The authors of the study explain that changing educational approaches with the assumption that digital natives will know how to use them is a mistake. The better approach is to “treat people as human, cognitive learners and stop considering one specific group to have special powers,” the co-author of the study said.
Quartz went on to point out that the study points to how our assumptions about the innate abilities of digital natives could be harmful in a different way: “The Teaching and Teacher Education paper raises another concern. Digital natives are assumed to be able to multitask, it warns. But the evidence for this is also scant. Reading text messages during university lectures almost certainly comes at a cognitive cost. So too, employers might assume, does fiddling with smartphones and laptops in meetings. Buy that technologically innovative insurance policy another time.”
In other words, younger generations don’t have cognitive superpowers that allow them to spread their attention more widely without losing some amount of focus. The idea that human cognitive abilities have changed so drastically from one generation to the next should have been more scientifically dubious to begin with. It certainly helps marketers to think this way, but it may not help the so-called digital natives themselves.
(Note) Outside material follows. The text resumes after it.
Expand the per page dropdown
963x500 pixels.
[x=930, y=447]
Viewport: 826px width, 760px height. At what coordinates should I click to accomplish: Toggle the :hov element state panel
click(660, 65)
Despite all this, we don’t need to go back to thinking that millennials are exactly the same as their parents. While it can be helpful to categorize generations in some ways—researchers point to areas like “workplace preferences, life goals, religious participation, alcohol and drug use, and trust in institutions” where millennials do seem to have distinct views—assuming they have superior learning skills might not be so helpful. This is especially true given that not everyone has had identical access to digital technology while growing up.
Hopefully this research will allow educators and policymakers to approach their changes with a more nuanced understanding of what this generation needs.